Fiumi di droga in Calabria: 13 condanne (NOMI)
Le tredici condanne inflitte dal Gup di Reggio Calabria agli imputati del processo "Jo-Ti" sono state completamente rideterminate rispetto alla precedente sentenza, la quale è stata annullata dalla Corte Suprema di Cassazione. La decisione si basa sul riconoscimento del principio della continuazione con un giudizio parallelo.
Il processo "Jo-Ti" ha avuto origine da un'operazione antidroga condotta tra il 2003 e il 2004 dagli agenti della sezione "narcotici" della Squadra Mobile. L'accusa, ribadita anche nel processo successivo dal Pubblico ministero della Direzione distrettuale antimafia di Reggio Calabria, Sara Amerio, sostiene che gli imputati, con ruoli e responsabilità diverse, facessero parte di un gruppo che operava nel traffico di sostanze stupefacenti lungo l'asse Jonio-Tirreno. La base operativa del gruppo si trovava nella periferia sud della città di Reggio, con collegamenti in numerosi paesi della provincia reggina.

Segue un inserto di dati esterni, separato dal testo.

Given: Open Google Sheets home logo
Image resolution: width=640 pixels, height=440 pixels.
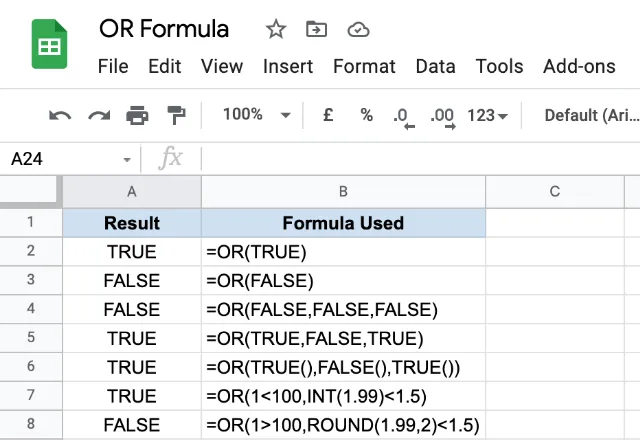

Le nuove condanne stabilite sono le seguenti:
Rocco Alvaro: 5 anni 10 mesi e 20 giorni
Antonino Anile: 5 anni 10 mesi e 20 giorni
Luigi Chillino: 4 anni e 10 mesi
Domenico Ecelestino: 5 anni
Claudio Fedele: 5 anni 10 mesi e 20 giorni
Giovanni Ficara: 4 anni e 10 mesi
Orazio Ficara: 14 anni e 8 mesi
Rocco Fabio Ficara: 5 anni
Fabio Forgione: 5 anni 10 mesi e 20 giorni
Antonio Francesco Maria Lacava: 4 anni e 10 mesi
Maurizio Marino: 10 anni 6 mesi e 20 giorni
Luca Domenico Praticò: 4 anni e 10 mesi.